• **What you are asked to do**
Without altering anything, repeat each of the records.

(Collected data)

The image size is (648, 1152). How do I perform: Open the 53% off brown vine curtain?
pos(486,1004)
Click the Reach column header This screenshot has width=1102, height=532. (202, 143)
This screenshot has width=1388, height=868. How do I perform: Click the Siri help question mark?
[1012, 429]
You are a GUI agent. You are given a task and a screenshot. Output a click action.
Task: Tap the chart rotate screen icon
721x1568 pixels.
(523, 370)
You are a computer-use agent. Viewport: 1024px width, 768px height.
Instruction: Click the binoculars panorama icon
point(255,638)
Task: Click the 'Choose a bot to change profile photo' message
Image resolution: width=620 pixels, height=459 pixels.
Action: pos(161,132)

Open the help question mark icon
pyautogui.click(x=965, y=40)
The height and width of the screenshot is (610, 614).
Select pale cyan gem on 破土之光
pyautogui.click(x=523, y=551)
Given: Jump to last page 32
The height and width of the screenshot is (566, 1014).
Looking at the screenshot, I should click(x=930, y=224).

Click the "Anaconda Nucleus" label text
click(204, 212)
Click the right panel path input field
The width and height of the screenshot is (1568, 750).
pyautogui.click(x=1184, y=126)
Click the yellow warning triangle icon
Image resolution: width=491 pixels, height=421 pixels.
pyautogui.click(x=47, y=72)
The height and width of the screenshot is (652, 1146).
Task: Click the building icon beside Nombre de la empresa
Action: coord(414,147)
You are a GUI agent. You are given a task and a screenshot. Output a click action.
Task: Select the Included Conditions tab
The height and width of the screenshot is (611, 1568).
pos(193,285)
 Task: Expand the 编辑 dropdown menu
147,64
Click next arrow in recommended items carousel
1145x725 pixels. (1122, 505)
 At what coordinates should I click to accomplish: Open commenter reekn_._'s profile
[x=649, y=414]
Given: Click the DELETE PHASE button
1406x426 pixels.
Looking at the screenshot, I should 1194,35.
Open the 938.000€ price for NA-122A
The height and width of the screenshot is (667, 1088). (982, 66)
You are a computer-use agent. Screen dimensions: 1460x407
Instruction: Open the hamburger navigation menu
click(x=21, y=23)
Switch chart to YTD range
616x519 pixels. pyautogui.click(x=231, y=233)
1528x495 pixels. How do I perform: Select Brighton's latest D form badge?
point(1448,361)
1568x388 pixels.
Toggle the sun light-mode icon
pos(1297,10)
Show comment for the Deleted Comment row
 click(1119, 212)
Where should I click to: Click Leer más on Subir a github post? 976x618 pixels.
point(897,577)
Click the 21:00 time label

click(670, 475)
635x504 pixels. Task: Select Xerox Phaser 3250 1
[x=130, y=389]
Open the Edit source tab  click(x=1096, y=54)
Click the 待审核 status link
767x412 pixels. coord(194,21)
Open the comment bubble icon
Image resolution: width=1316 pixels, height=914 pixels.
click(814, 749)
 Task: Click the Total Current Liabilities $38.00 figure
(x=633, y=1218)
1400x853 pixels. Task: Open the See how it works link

• **Answer to the problem**
The image size is (648, 1152). How do I perform: Open the 53% off brown vine curtain?
pos(486,1004)
Click the Reach column header This screenshot has width=1102, height=532. (202, 143)
This screenshot has width=1388, height=868. How do I perform: Click the Siri help question mark?
[1012, 429]
You are a GUI agent. You are given a task and a screenshot. Output a click action.
Task: Tap the chart rotate screen icon
721x1568 pixels.
(523, 370)
You are a computer-use agent. Viewport: 1024px width, 768px height.
Instruction: Click the binoculars panorama icon
point(255,638)
Task: Click the 'Choose a bot to change profile photo' message
Image resolution: width=620 pixels, height=459 pixels.
Action: pos(161,132)

Open the help question mark icon
pyautogui.click(x=965, y=40)
The height and width of the screenshot is (610, 614).
Select pale cyan gem on 破土之光
pyautogui.click(x=523, y=551)
Given: Jump to last page 32
The height and width of the screenshot is (566, 1014).
Looking at the screenshot, I should click(x=930, y=224).

Click the "Anaconda Nucleus" label text
click(204, 212)
Click the right panel path input field
The width and height of the screenshot is (1568, 750).
pyautogui.click(x=1184, y=126)
Click the yellow warning triangle icon
Image resolution: width=491 pixels, height=421 pixels.
pyautogui.click(x=47, y=72)
The height and width of the screenshot is (652, 1146).
Task: Click the building icon beside Nombre de la empresa
Action: coord(414,147)
You are a GUI agent. You are given a task and a screenshot. Output a click action.
Task: Select the Included Conditions tab
The height and width of the screenshot is (611, 1568).
pos(193,285)
 Task: Expand the 编辑 dropdown menu
147,64
Click next arrow in recommended items carousel
1145x725 pixels. (1122, 505)
 At what coordinates should I click to accomplish: Open commenter reekn_._'s profile
[x=649, y=414]
Given: Click the DELETE PHASE button
1406x426 pixels.
Looking at the screenshot, I should 1194,35.
Open the 938.000€ price for NA-122A
The height and width of the screenshot is (667, 1088). (982, 66)
You are a computer-use agent. Screen dimensions: 1460x407
Instruction: Open the hamburger navigation menu
click(x=21, y=23)
Switch chart to YTD range
616x519 pixels. pyautogui.click(x=231, y=233)
1528x495 pixels. How do I perform: Select Brighton's latest D form badge?
point(1448,361)
1568x388 pixels.
Toggle the sun light-mode icon
pos(1297,10)
Show comment for the Deleted Comment row
 click(1119, 212)
Where should I click to: Click Leer más on Subir a github post? 976x618 pixels.
point(897,577)
Click the 21:00 time label

click(670, 475)
635x504 pixels. Task: Select Xerox Phaser 3250 1
[x=130, y=389]
Open the Edit source tab  click(x=1096, y=54)
Click the 待审核 status link
767x412 pixels. coord(194,21)
Open the comment bubble icon
Image resolution: width=1316 pixels, height=914 pixels.
click(814, 749)
 Task: Click the Total Current Liabilities $38.00 figure
(x=633, y=1218)
1400x853 pixels. Task: Open the See how it works link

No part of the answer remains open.